Why, for instance, is there too much “upwardness” in a given person? Take the case of nausea, which is considered excessive upward movement (in health, the digestive system should be primarily moving downward). From the perspective of East Asian herbalism, there are many possible reasons for the upwardness of nausea—there could be Stomach pathology (Stomach Heat or Cold, Dryness or Dampness); Spleen Deficiency with Dampness or Dryness; Liver Qi Stagnation; or Intestinal issues (Dampness or Dryness, Heat or Cold of the Small or Large Intestine).

Nausea is a symptom reflecting a deeper disharmony in the organ networks that needs to be addressed. It would not be enough to merely tamp down the nausea with herbs that promote descent; while that might provide some relief, we also need to address the root of the problem.
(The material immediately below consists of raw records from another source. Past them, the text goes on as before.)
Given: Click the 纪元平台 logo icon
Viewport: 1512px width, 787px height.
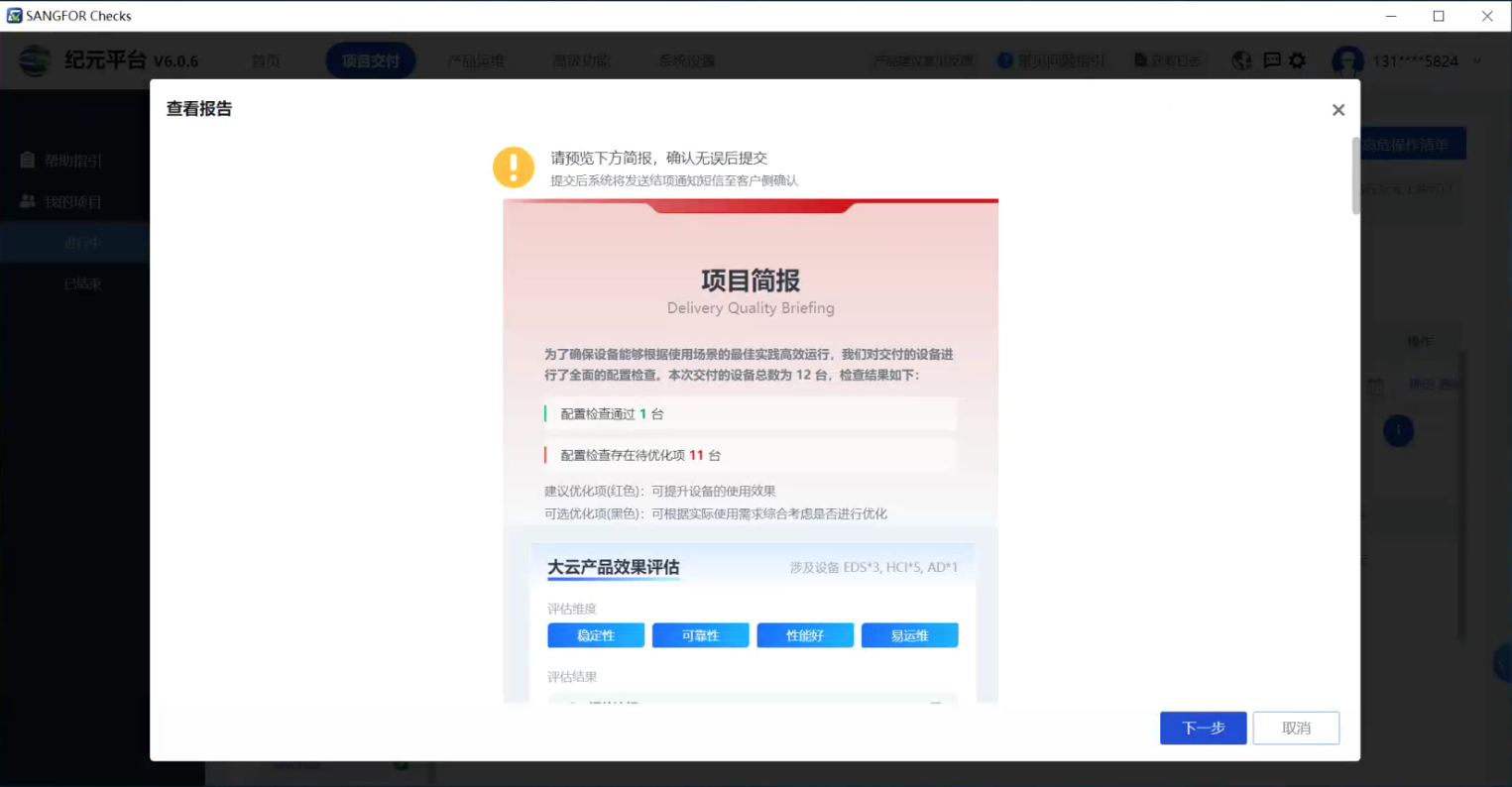Looking at the screenshot, I should tap(35, 61).
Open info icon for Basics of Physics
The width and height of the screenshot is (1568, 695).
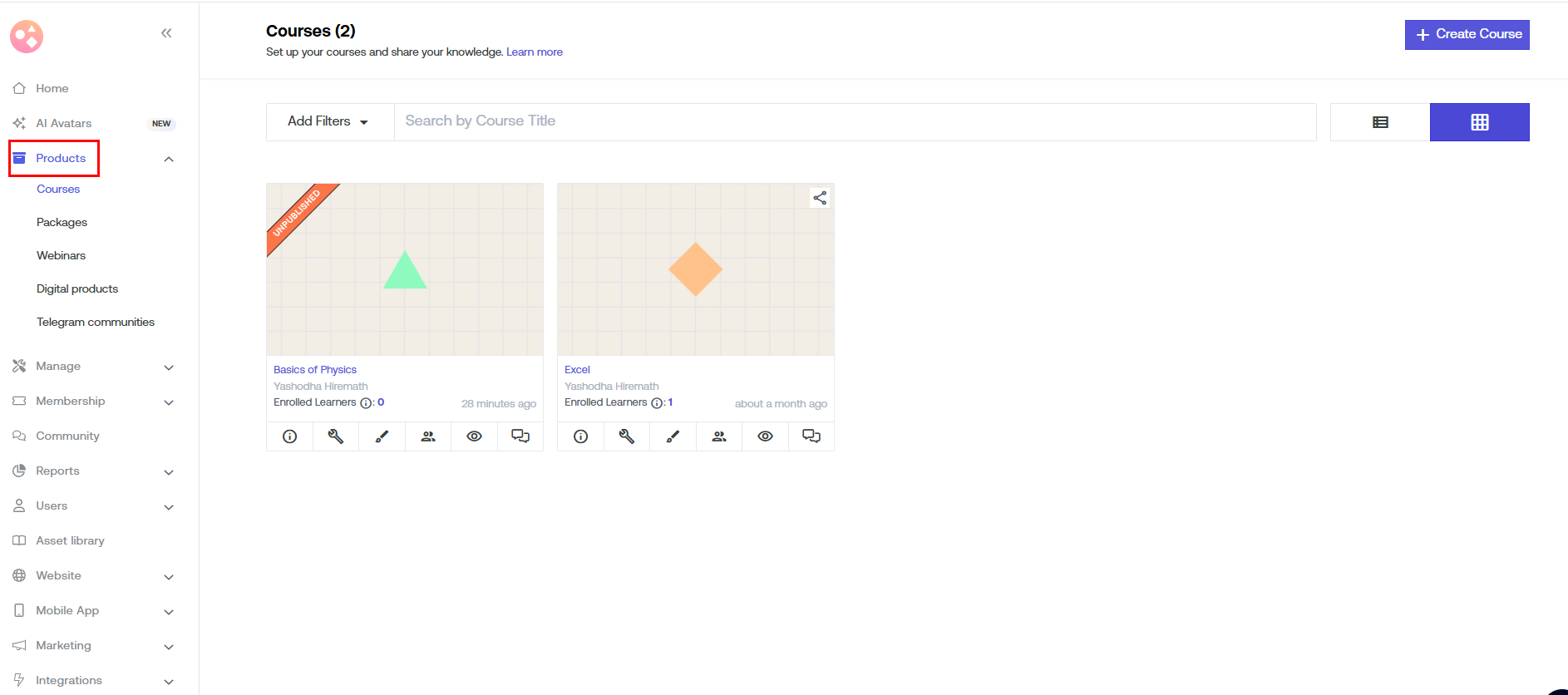point(289,436)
In the case of nausea due to Liver Qi Stagnation, for instance, the nausea is secondary to the malfunctioning of the Liver system. If I were to prescribe an herbal formula for this case, I’d need to consider incorporating herbs that “spread Liver Qi” (like the herb bupleurum, which relieves tension) and herbs that “transform phlegm” (such as the herb pinellia, which resolves fluid coagulation, a trigger for nausea). And so, herbal formulas tend to be complex—they offer sets of functions that can target both the roots and the branches of disharmony. In our example case, the experience of nausea itself is the branch symptom, while the Liver Qi Stagnation is the root cause.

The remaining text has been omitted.